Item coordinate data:
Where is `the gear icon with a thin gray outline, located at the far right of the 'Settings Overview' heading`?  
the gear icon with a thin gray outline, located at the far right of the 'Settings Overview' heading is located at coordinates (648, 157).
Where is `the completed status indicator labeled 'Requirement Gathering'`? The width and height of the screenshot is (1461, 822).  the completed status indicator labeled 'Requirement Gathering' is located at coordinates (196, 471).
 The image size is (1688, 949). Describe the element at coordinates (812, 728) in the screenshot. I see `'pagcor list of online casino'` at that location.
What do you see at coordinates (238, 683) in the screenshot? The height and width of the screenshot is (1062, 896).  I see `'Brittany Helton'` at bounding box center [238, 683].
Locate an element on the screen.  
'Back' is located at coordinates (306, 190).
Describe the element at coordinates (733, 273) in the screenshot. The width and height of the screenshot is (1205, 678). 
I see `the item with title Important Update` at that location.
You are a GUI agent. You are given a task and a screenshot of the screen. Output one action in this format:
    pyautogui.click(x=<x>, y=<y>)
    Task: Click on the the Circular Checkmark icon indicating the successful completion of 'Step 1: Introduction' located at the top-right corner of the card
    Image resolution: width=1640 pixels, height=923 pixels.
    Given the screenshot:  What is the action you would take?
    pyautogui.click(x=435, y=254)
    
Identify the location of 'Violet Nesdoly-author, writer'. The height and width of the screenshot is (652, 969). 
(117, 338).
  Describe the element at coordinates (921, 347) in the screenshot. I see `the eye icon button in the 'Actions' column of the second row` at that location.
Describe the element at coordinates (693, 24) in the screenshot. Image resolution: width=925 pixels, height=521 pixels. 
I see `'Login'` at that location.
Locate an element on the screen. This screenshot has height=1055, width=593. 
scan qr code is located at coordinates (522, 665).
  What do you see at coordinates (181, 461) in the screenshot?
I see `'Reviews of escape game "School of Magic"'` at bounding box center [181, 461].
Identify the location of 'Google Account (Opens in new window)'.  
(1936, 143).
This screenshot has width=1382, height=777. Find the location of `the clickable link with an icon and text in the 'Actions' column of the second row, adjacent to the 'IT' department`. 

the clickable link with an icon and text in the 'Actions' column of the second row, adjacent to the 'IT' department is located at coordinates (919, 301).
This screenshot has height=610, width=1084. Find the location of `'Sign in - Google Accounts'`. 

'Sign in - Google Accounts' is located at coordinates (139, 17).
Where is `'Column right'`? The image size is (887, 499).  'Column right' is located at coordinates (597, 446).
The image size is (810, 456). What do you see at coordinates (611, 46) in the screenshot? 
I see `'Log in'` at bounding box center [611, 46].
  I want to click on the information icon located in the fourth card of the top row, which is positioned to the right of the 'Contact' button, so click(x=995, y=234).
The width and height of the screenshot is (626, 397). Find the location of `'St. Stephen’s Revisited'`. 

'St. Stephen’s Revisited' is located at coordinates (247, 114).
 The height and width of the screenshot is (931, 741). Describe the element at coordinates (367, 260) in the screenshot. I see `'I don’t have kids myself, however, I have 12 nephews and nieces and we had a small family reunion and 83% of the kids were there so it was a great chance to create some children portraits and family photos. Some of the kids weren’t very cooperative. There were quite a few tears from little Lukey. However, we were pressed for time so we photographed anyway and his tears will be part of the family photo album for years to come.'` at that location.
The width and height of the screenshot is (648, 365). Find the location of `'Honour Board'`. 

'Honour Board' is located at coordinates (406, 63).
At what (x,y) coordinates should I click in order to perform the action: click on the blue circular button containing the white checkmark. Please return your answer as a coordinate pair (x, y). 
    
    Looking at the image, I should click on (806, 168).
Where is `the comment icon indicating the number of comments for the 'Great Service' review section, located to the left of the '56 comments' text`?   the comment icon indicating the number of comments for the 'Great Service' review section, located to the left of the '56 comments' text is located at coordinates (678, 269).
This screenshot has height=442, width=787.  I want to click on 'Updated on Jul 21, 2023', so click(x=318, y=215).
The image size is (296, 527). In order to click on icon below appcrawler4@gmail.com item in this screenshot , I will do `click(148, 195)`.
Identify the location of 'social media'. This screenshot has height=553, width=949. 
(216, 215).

Exercise directions -> Reproduce all of these lines exactly as they appear.

Task result ->
Where is `the gear icon with a thin gray outline, located at the far right of the 'Settings Overview' heading`?  
the gear icon with a thin gray outline, located at the far right of the 'Settings Overview' heading is located at coordinates (648, 157).
Where is `the completed status indicator labeled 'Requirement Gathering'`? The width and height of the screenshot is (1461, 822).  the completed status indicator labeled 'Requirement Gathering' is located at coordinates (196, 471).
 The image size is (1688, 949). Describe the element at coordinates (812, 728) in the screenshot. I see `'pagcor list of online casino'` at that location.
What do you see at coordinates (238, 683) in the screenshot? The height and width of the screenshot is (1062, 896).  I see `'Brittany Helton'` at bounding box center [238, 683].
Locate an element on the screen.  
'Back' is located at coordinates (306, 190).
Describe the element at coordinates (733, 273) in the screenshot. The width and height of the screenshot is (1205, 678). 
I see `the item with title Important Update` at that location.
You are a GUI agent. You are given a task and a screenshot of the screen. Output one action in this format:
    pyautogui.click(x=<x>, y=<y>)
    Task: Click on the the Circular Checkmark icon indicating the successful completion of 'Step 1: Introduction' located at the top-right corner of the card
    Image resolution: width=1640 pixels, height=923 pixels.
    Given the screenshot:  What is the action you would take?
    pyautogui.click(x=435, y=254)
    
Identify the location of 'Violet Nesdoly-author, writer'. The height and width of the screenshot is (652, 969). 
(117, 338).
  Describe the element at coordinates (921, 347) in the screenshot. I see `the eye icon button in the 'Actions' column of the second row` at that location.
Describe the element at coordinates (693, 24) in the screenshot. Image resolution: width=925 pixels, height=521 pixels. 
I see `'Login'` at that location.
Locate an element on the screen. This screenshot has height=1055, width=593. 
scan qr code is located at coordinates (522, 665).
  What do you see at coordinates (181, 461) in the screenshot?
I see `'Reviews of escape game "School of Magic"'` at bounding box center [181, 461].
Identify the location of 'Google Account (Opens in new window)'.  
(1936, 143).
This screenshot has width=1382, height=777. Find the location of `the clickable link with an icon and text in the 'Actions' column of the second row, adjacent to the 'IT' department`. 

the clickable link with an icon and text in the 'Actions' column of the second row, adjacent to the 'IT' department is located at coordinates (919, 301).
This screenshot has height=610, width=1084. Find the location of `'Sign in - Google Accounts'`. 

'Sign in - Google Accounts' is located at coordinates (139, 17).
Where is `'Column right'`? The image size is (887, 499).  'Column right' is located at coordinates (597, 446).
The image size is (810, 456). What do you see at coordinates (611, 46) in the screenshot? 
I see `'Log in'` at bounding box center [611, 46].
  I want to click on the information icon located in the fourth card of the top row, which is positioned to the right of the 'Contact' button, so click(x=995, y=234).
The width and height of the screenshot is (626, 397). Find the location of `'St. Stephen’s Revisited'`. 

'St. Stephen’s Revisited' is located at coordinates (247, 114).
 The height and width of the screenshot is (931, 741). Describe the element at coordinates (367, 260) in the screenshot. I see `'I don’t have kids myself, however, I have 12 nephews and nieces and we had a small family reunion and 83% of the kids were there so it was a great chance to create some children portraits and family photos. Some of the kids weren’t very cooperative. There were quite a few tears from little Lukey. However, we were pressed for time so we photographed anyway and his tears will be part of the family photo album for years to come.'` at that location.
The width and height of the screenshot is (648, 365). Find the location of `'Honour Board'`. 

'Honour Board' is located at coordinates (406, 63).
At what (x,y) coordinates should I click in order to perform the action: click on the blue circular button containing the white checkmark. Please return your answer as a coordinate pair (x, y). 
    
    Looking at the image, I should click on (806, 168).
Where is `the comment icon indicating the number of comments for the 'Great Service' review section, located to the left of the '56 comments' text`?   the comment icon indicating the number of comments for the 'Great Service' review section, located to the left of the '56 comments' text is located at coordinates (678, 269).
This screenshot has height=442, width=787.  I want to click on 'Updated on Jul 21, 2023', so click(x=318, y=215).
The image size is (296, 527). In order to click on icon below appcrawler4@gmail.com item in this screenshot , I will do `click(148, 195)`.
Identify the location of 'social media'. This screenshot has height=553, width=949. 
(216, 215).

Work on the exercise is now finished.